* Exercise prompt
Can you reproduce all of the records below word for word, keeping every line unchanged?

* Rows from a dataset
-- BEGIN --

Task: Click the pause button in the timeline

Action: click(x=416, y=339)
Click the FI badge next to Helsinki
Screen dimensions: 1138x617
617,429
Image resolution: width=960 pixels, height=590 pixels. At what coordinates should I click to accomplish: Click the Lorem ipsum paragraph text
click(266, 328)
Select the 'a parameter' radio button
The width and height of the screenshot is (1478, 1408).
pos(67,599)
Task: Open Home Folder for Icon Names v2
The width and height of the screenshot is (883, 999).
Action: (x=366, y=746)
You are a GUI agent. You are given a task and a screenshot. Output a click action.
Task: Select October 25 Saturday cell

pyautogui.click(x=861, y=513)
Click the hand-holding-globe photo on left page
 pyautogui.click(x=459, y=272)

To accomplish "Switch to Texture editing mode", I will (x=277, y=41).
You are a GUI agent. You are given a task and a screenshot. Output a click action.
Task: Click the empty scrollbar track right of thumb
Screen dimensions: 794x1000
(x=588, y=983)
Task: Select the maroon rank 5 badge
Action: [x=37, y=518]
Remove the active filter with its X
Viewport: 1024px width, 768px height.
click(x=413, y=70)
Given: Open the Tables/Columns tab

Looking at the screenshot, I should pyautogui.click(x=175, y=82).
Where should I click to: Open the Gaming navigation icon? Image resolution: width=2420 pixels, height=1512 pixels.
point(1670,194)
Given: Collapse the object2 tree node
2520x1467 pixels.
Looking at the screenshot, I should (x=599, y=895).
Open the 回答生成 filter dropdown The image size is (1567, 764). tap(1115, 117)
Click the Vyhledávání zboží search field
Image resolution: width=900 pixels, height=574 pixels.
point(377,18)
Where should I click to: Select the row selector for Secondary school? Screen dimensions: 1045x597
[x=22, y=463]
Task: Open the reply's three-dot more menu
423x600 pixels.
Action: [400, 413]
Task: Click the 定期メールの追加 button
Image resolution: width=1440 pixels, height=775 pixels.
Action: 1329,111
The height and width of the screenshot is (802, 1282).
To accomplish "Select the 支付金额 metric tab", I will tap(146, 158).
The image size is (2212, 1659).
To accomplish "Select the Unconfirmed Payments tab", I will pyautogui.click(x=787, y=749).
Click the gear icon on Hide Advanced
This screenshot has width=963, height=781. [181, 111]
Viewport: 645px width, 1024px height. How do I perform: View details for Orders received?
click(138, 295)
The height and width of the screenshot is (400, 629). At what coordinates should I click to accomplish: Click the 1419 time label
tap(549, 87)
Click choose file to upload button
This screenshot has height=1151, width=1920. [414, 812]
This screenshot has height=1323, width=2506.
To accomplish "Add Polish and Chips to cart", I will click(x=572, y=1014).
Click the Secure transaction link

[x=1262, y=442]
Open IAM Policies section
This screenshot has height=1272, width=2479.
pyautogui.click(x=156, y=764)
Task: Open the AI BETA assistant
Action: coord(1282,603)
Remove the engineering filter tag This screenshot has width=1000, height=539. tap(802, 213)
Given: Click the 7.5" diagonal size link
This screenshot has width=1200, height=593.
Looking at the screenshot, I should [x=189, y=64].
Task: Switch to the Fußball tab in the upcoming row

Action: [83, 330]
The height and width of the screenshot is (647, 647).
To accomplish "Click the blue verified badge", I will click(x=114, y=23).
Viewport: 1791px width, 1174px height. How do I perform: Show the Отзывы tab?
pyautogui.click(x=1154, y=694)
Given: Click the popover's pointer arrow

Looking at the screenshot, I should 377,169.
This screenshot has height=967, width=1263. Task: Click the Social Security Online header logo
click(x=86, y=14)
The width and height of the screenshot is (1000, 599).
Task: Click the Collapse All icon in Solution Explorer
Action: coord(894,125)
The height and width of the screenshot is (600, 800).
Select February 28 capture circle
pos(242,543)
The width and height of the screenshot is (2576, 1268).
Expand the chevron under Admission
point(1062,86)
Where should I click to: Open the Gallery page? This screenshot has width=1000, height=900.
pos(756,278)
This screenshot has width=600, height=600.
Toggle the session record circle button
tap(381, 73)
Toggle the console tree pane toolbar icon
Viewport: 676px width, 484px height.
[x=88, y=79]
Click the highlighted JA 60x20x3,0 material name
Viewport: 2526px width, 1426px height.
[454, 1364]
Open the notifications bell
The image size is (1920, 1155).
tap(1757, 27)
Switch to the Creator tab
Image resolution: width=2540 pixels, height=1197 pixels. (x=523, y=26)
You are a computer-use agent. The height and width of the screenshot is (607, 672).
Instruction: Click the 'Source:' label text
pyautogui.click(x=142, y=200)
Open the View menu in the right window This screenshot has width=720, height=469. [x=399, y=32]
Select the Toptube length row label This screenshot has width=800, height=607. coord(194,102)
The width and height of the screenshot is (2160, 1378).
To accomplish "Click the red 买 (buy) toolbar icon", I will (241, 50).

-- END --

* Result for this exercise
Task: Click the pause button in the timeline

Action: click(x=416, y=339)
Click the FI badge next to Helsinki
Screen dimensions: 1138x617
617,429
Image resolution: width=960 pixels, height=590 pixels. At what coordinates should I click to accomplish: Click the Lorem ipsum paragraph text
click(266, 328)
Select the 'a parameter' radio button
The width and height of the screenshot is (1478, 1408).
pos(67,599)
Task: Open Home Folder for Icon Names v2
The width and height of the screenshot is (883, 999).
Action: (x=366, y=746)
You are a GUI agent. You are given a task and a screenshot. Output a click action.
Task: Select October 25 Saturday cell

pyautogui.click(x=861, y=513)
Click the hand-holding-globe photo on left page
 pyautogui.click(x=459, y=272)

To accomplish "Switch to Texture editing mode", I will (x=277, y=41).
You are a GUI agent. You are given a task and a screenshot. Output a click action.
Task: Click the empty scrollbar track right of thumb
Screen dimensions: 794x1000
(x=588, y=983)
Task: Select the maroon rank 5 badge
Action: [x=37, y=518]
Remove the active filter with its X
Viewport: 1024px width, 768px height.
click(x=413, y=70)
Given: Open the Tables/Columns tab

Looking at the screenshot, I should pyautogui.click(x=175, y=82).
Where should I click to: Open the Gaming navigation icon? Image resolution: width=2420 pixels, height=1512 pixels.
point(1670,194)
Given: Collapse the object2 tree node
2520x1467 pixels.
Looking at the screenshot, I should (x=599, y=895).
Open the 回答生成 filter dropdown The image size is (1567, 764). tap(1115, 117)
Click the Vyhledávání zboží search field
Image resolution: width=900 pixels, height=574 pixels.
point(377,18)
Where should I click to: Select the row selector for Secondary school? Screen dimensions: 1045x597
[x=22, y=463]
Task: Open the reply's three-dot more menu
423x600 pixels.
Action: [400, 413]
Task: Click the 定期メールの追加 button
Image resolution: width=1440 pixels, height=775 pixels.
Action: 1329,111
The height and width of the screenshot is (802, 1282).
To accomplish "Select the 支付金额 metric tab", I will tap(146, 158).
The image size is (2212, 1659).
To accomplish "Select the Unconfirmed Payments tab", I will pyautogui.click(x=787, y=749).
Click the gear icon on Hide Advanced
This screenshot has width=963, height=781. [181, 111]
Viewport: 645px width, 1024px height. How do I perform: View details for Orders received?
click(138, 295)
The height and width of the screenshot is (400, 629). At what coordinates should I click to accomplish: Click the 1419 time label
tap(549, 87)
Click choose file to upload button
This screenshot has height=1151, width=1920. [414, 812]
This screenshot has height=1323, width=2506.
To accomplish "Add Polish and Chips to cart", I will click(x=572, y=1014).
Click the Secure transaction link

[x=1262, y=442]
Open IAM Policies section
This screenshot has height=1272, width=2479.
pyautogui.click(x=156, y=764)
Task: Open the AI BETA assistant
Action: coord(1282,603)
Remove the engineering filter tag This screenshot has width=1000, height=539. tap(802, 213)
Given: Click the 7.5" diagonal size link
This screenshot has width=1200, height=593.
Looking at the screenshot, I should [x=189, y=64].
Task: Switch to the Fußball tab in the upcoming row

Action: [83, 330]
The height and width of the screenshot is (647, 647).
To accomplish "Click the blue verified badge", I will click(x=114, y=23).
Viewport: 1791px width, 1174px height. How do I perform: Show the Отзывы tab?
pyautogui.click(x=1154, y=694)
Given: Click the popover's pointer arrow

Looking at the screenshot, I should 377,169.
This screenshot has height=967, width=1263. Task: Click the Social Security Online header logo
click(x=86, y=14)
The width and height of the screenshot is (1000, 599).
Task: Click the Collapse All icon in Solution Explorer
Action: coord(894,125)
The height and width of the screenshot is (600, 800).
Select February 28 capture circle
pos(242,543)
The width and height of the screenshot is (2576, 1268).
Expand the chevron under Admission
point(1062,86)
Where should I click to: Open the Gallery page? This screenshot has width=1000, height=900.
pos(756,278)
This screenshot has width=600, height=600.
Toggle the session record circle button
tap(381, 73)
Toggle the console tree pane toolbar icon
Viewport: 676px width, 484px height.
[x=88, y=79]
Click the highlighted JA 60x20x3,0 material name
Viewport: 2526px width, 1426px height.
[454, 1364]
Open the notifications bell
The image size is (1920, 1155).
tap(1757, 27)
Switch to the Creator tab
Image resolution: width=2540 pixels, height=1197 pixels. (x=523, y=26)
You are a computer-use agent. The height and width of the screenshot is (607, 672).
Instruction: Click the 'Source:' label text
pyautogui.click(x=142, y=200)
Open the View menu in the right window This screenshot has width=720, height=469. [x=399, y=32]
Select the Toptube length row label This screenshot has width=800, height=607. coord(194,102)
The width and height of the screenshot is (2160, 1378).
To accomplish "Click the red 买 (buy) toolbar icon", I will (241, 50).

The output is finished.